A playground for the students at Public School 208 is one thing. One that is open to the public is quite another.
That was the contention of residents of East 48th Street, who said they had been blindsided by the city, which started work on constructing the playground a few weeks back.
At a meeting of the school’s PTA, held in the auditorium of P.S. 208, 4801 Avenue D, representatives of the city acknowledged that residents had been left out of the process.
The conversion of the P.S. 208 schoolyard, said Claire Dudley, the project director for the PlaNYC schoolyards to playgrounds initiative from the New York City Department of Parks & Recreation, was “an early pilot project undertaken by Parks before they had a whole infrastructure in place.
“Now, when we go to a school, we consult the community board and elected officials and ask the schools to do outreach to the community,” Dudley stressed. “We try to reach as many people as we can.”
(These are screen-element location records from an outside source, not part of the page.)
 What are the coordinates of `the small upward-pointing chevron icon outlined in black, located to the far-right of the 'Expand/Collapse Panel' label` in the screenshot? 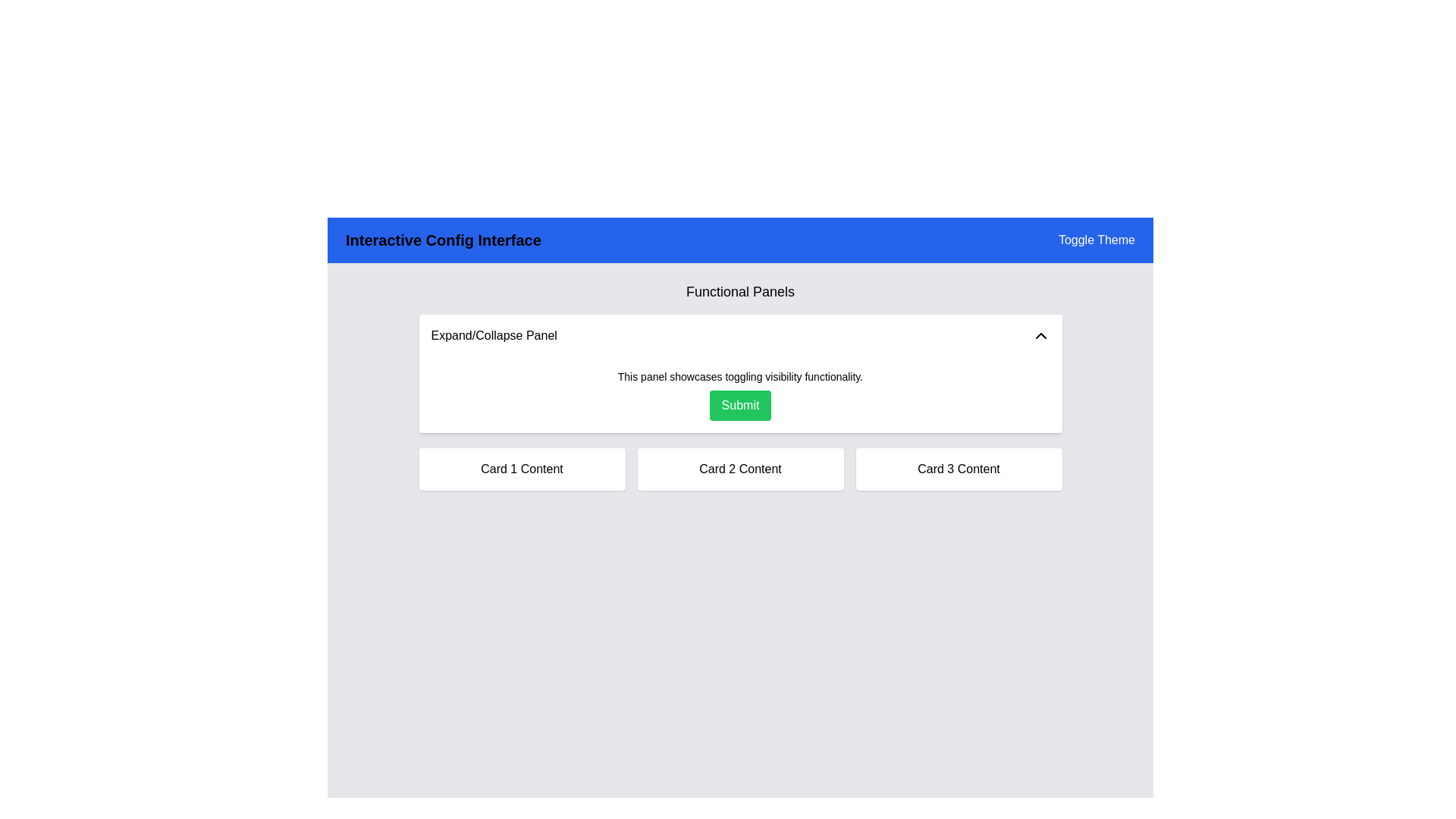 It's located at (1040, 335).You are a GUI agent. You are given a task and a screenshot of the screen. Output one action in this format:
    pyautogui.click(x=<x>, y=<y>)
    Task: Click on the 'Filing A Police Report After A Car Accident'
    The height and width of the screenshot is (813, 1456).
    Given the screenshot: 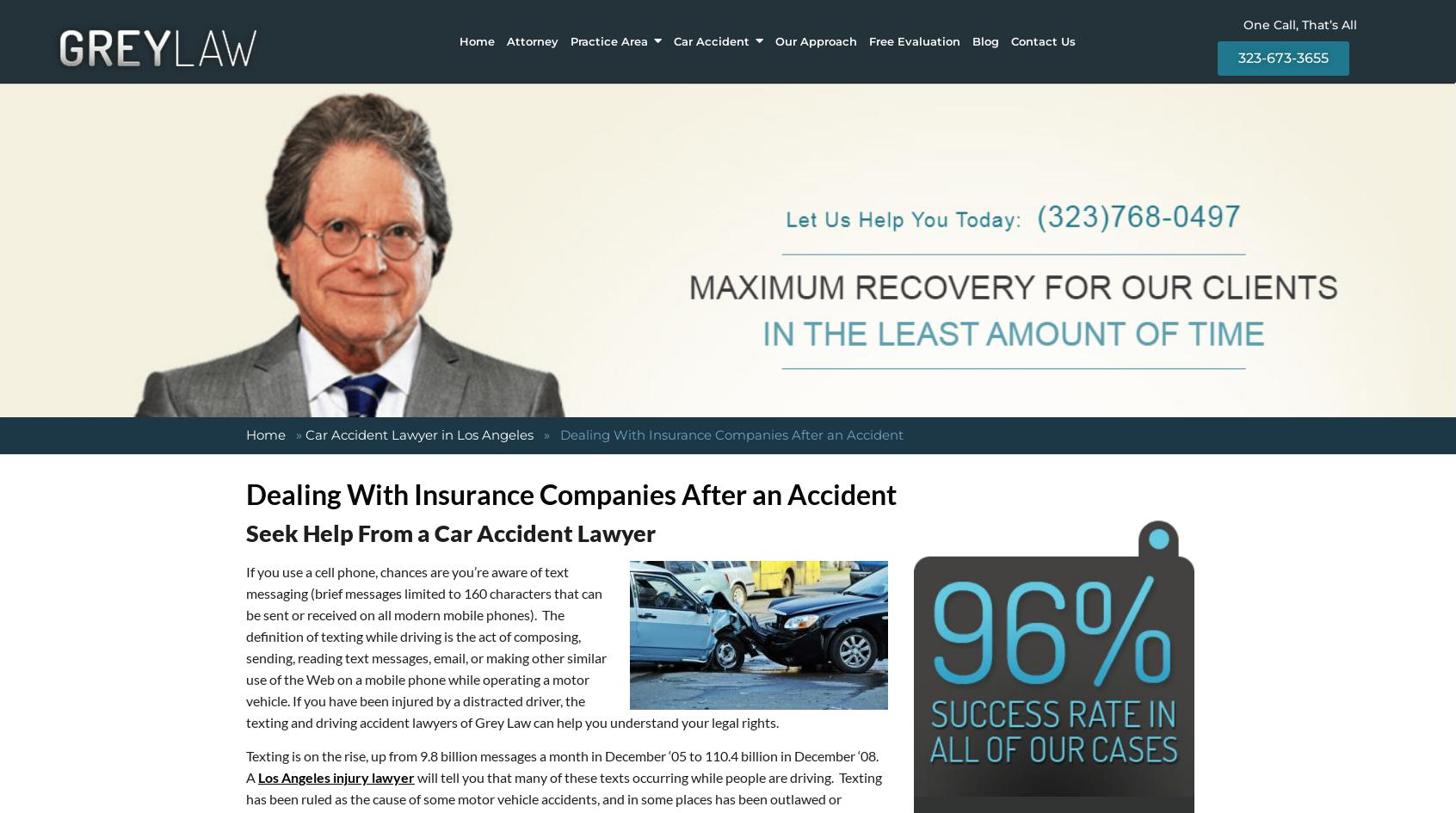 What is the action you would take?
    pyautogui.click(x=661, y=96)
    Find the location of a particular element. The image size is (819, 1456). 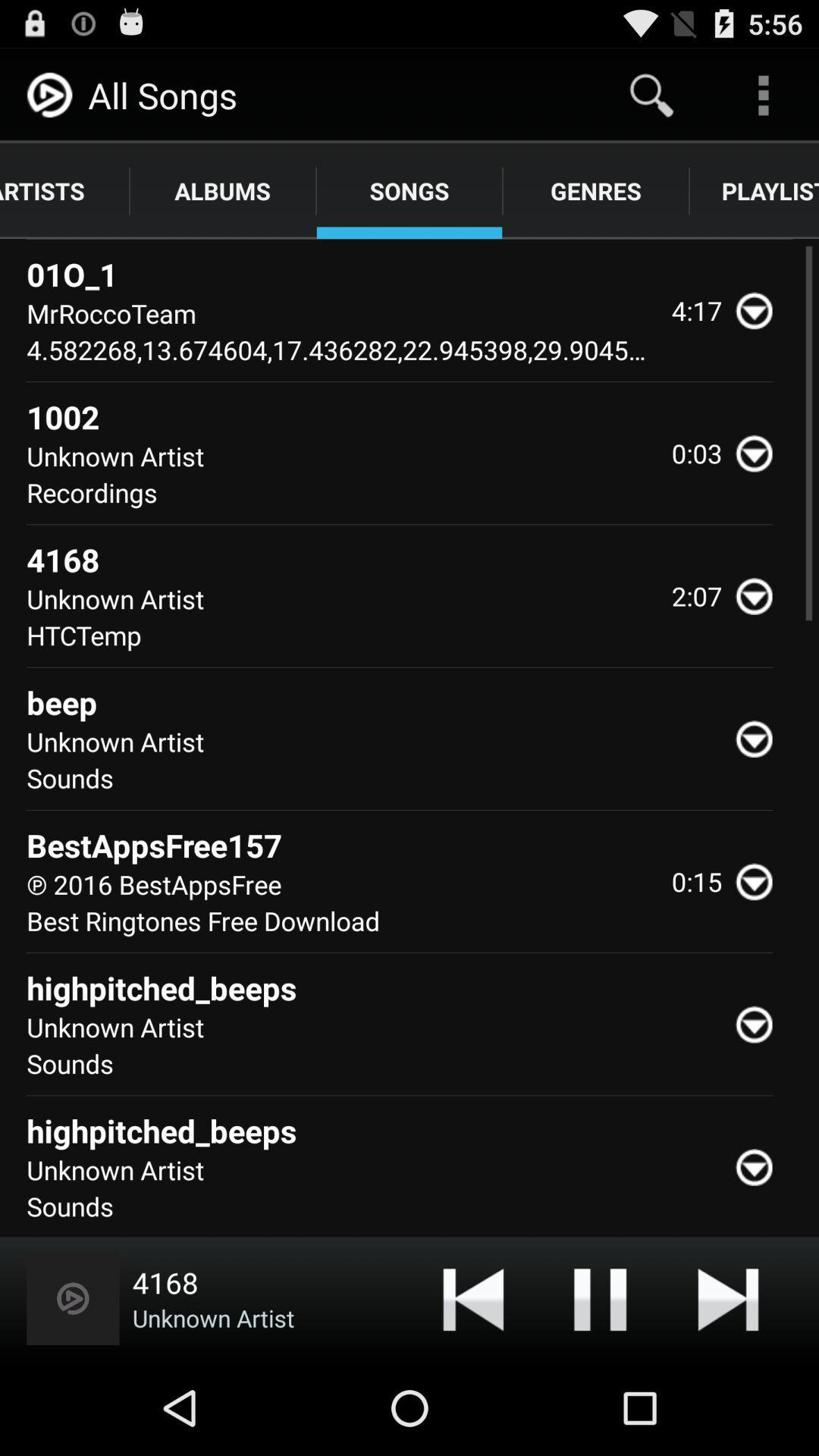

the pause icon is located at coordinates (599, 1389).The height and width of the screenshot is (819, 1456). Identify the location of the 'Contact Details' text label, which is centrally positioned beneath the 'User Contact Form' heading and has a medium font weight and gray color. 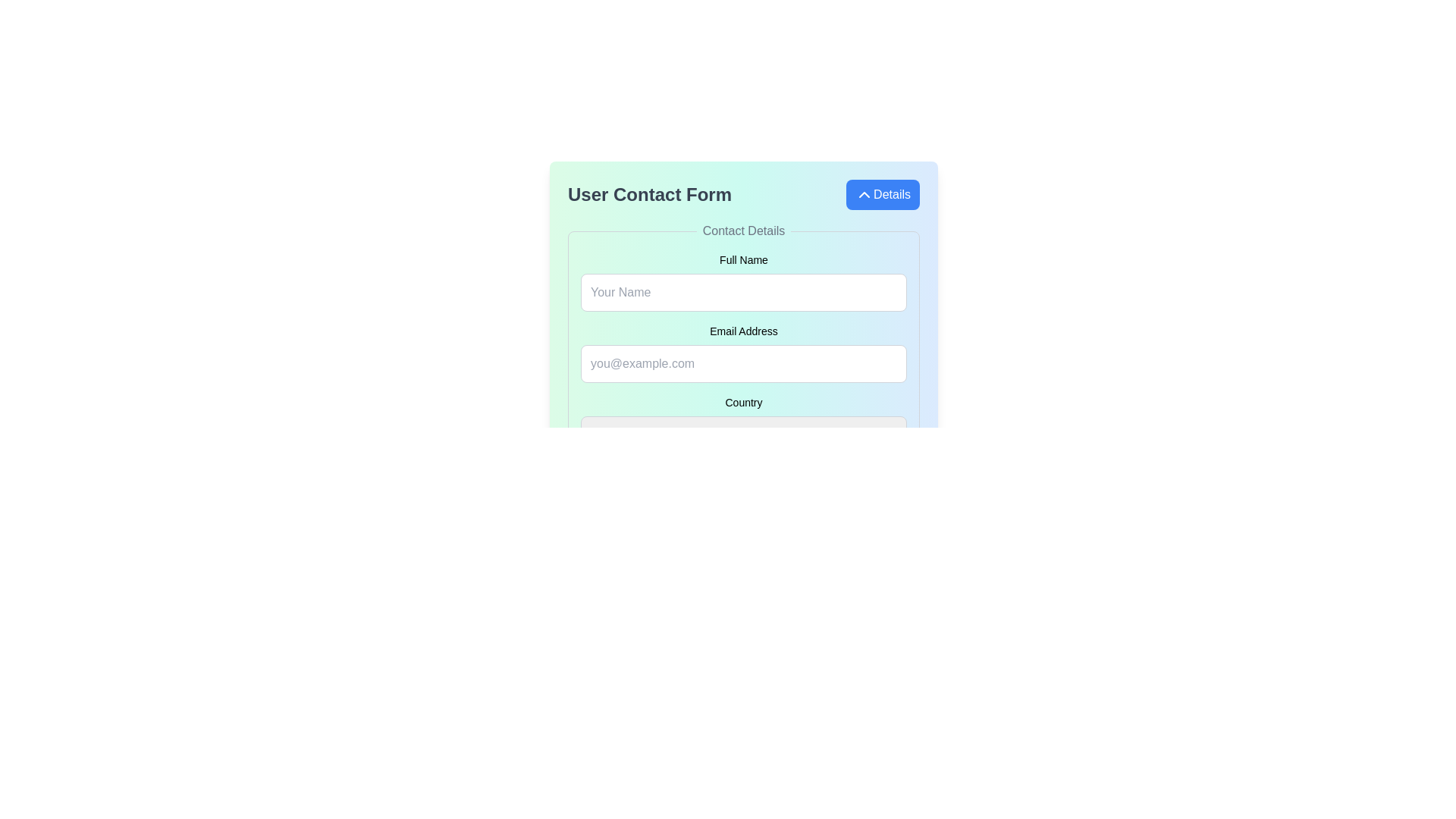
(743, 231).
As far as the work at P.S. 208, Dudley said, there was “no notice. It was done carelessly. We wanted to do it (the demolition) before school started and we barely made it. The principal didn’t know the day we were coming,” she added.
“The lack of notification is a real and significant issue,” agreed the Department of Education’s Christopher Rodriguez, who “offer(ed) apologies on behalf of Parks, the DOE, and the mayor’s office.”
Nonetheless, residents – who turned out en masse for the meeting — were obdurate that having a playground open to the public after school hours would damage the quality of life on their block. Among the issues they cited were traffic as well as the potential for crime.
“This park is not safe for seniors,” contended Doreen Philadelphia. “It’s going to encourage a lot of young people to come in and disrupt the neighborhood. I don’t need to be mugged in the street because you can’t control crime.
“I could support a playground for the students of P.S. 208 only,” she later noted.
It’s not only the area’s older residents who are concerned. “When you build the playground, are you going to bring drugs and crime in there?” demanded Sharon Gomez, who had been vice president of the P.S. 208 PTA for several years. “We don’t want this playground here. There are three playgrounds already. Why do we need a playground on the block?”
Tia Bryant, who has a four-year-old daughter, said that she was worried about fast cars. “People could speed down the block,” she stressed. Bryant also said that, in her view, the money would be better spent on building an extension so that the trailers in the schoolyard could be taken down. “I went to the school,” Bryant noted. “I hope when my child goes there she’s not going to be in one of the trailers.”
“The character of the community is supposed to be enhanced by the project,” noted Dr. Dexter McKenzie. “I don’t think it will be. These are solid blocks in solid communities. It’s not a place where neighbors are transient. I believe this will change the character of the block and begin to deteriorate the sense of community that’s here. It will bring an element of danger.”
The 67th Precinct really needs to be involved in the issue, added Janell Smith, the president of the East 48th Street Block Association. A shooting over the summer, she recalled, “caused my block and surrounding blocks to have their block party permits revoked as a safety precaution. At the same time, they’re saying they are building a park that will be open to the public on weekends. To me, it’s hypocritical.”
Smith said she was concerned over what appears to be a “lack of communication. DOE is not talking to the precinct,” she stressed. “We can’t wait for something to happen.”
The construction work has been really disruptive, added Gloria Jordan, who lives next to the schoolyard. “It’s an abomination,” she asserted. “I think it’s an offense to the residents. We are not pleased. We are taxpayers. You wouldn’t like it beside your house. Why would I like it beside my house?”
The benefits of the playground were enumerated by Kristy Paris, P.S. 208’s principal. Having it, she told the group who attended the meeting, would enable students to “go outside and play and get fresh air.”
It’s not just the students who would benefit, Dudley added. The conversion of the P.S. 208 playground, she said, is part of the city’s effort to make sure that all city residents live within a 10-minute walk of a park. Schoolyards are the logical areas to use to create additional parks, she said, because they already exist in residential communities as open spaces.
In addition, Dudley said, they are often “rundown,” making them ideal targets for improvement. “It’s very rewarding,” she stressed, to see the rebirth of “derelict spaces which nobody but people with bad intentions wanted to come to. I think it will be a really lovely addition to the neighborhood,” she said.
The funding allocated for the schoolyard conversion, Dudley later noted, would not be adequate to fund a school expansion, which runs into millions. In addition, Dudley stressed, “The money for this would not be used for anything else.”
While no other commitments were made during the meeting, city representatives did promise to take residents’ comments back to the decision-makers. “We take what you say to heart,” Dudley assured the group.
“Everything that was said tonight is going to be taken under consideration,” Rodriguez added.
Overall, Dudley said, 290 schoolyards are part of the initiative. A total of 69 have already opened; 34 are currently under construction.